What needs to be done: Give a count of the lines below that have the string "Google" in them, with no other words.

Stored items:
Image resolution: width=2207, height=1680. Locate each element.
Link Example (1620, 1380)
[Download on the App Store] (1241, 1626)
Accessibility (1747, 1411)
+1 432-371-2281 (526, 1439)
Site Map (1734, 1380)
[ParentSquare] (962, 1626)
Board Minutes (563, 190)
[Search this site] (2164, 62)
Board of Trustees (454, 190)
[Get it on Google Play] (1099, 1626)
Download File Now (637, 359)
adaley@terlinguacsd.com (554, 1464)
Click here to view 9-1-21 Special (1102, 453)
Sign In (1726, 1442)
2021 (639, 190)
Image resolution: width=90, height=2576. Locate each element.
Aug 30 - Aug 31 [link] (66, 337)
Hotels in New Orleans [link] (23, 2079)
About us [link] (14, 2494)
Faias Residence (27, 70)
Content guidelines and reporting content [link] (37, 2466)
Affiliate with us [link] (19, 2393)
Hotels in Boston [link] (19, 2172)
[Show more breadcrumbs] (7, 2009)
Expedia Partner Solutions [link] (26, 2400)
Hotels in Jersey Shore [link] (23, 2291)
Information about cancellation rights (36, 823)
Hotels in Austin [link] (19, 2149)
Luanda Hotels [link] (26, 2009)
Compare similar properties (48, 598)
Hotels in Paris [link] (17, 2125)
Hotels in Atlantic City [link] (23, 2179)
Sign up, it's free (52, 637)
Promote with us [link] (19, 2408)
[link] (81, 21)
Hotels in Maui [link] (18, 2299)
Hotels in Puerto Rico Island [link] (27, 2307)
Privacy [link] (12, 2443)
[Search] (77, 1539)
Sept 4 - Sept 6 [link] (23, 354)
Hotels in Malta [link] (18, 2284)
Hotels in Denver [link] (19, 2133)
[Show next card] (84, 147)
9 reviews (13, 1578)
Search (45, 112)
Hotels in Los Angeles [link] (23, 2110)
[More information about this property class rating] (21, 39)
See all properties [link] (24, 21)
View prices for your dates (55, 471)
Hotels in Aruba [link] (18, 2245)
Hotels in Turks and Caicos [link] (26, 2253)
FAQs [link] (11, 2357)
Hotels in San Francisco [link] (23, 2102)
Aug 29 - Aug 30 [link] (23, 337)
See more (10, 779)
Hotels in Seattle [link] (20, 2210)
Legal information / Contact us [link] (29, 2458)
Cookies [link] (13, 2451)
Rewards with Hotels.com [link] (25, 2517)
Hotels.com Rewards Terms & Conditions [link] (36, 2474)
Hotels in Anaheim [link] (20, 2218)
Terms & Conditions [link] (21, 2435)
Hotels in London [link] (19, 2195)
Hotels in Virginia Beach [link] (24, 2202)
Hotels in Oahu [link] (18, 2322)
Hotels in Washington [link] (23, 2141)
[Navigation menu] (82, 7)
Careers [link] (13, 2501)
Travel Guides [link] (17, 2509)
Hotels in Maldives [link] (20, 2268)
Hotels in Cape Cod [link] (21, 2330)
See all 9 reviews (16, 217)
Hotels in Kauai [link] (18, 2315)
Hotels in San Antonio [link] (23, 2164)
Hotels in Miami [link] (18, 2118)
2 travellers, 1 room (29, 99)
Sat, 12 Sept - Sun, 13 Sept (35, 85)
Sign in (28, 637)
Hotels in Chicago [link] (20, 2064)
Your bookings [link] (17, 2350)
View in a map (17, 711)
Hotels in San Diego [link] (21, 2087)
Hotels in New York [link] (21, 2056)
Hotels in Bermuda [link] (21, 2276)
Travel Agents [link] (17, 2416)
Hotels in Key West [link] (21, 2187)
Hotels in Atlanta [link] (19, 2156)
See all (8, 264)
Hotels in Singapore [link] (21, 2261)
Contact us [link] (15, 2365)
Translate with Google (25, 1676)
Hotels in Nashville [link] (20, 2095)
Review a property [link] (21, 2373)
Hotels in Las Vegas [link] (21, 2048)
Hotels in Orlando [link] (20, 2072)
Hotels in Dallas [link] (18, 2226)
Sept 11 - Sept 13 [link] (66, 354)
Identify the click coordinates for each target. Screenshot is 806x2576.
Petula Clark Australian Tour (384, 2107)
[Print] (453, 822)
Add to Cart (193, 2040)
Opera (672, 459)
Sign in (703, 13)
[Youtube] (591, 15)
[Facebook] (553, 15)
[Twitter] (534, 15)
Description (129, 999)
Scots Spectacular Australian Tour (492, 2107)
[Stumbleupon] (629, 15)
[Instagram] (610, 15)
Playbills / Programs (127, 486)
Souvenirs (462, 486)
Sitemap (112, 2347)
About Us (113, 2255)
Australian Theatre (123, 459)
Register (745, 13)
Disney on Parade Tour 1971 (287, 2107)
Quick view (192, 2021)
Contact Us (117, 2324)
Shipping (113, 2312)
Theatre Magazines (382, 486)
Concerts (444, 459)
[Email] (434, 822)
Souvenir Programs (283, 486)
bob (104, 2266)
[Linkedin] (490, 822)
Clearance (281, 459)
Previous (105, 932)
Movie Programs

Answer to the problem: 2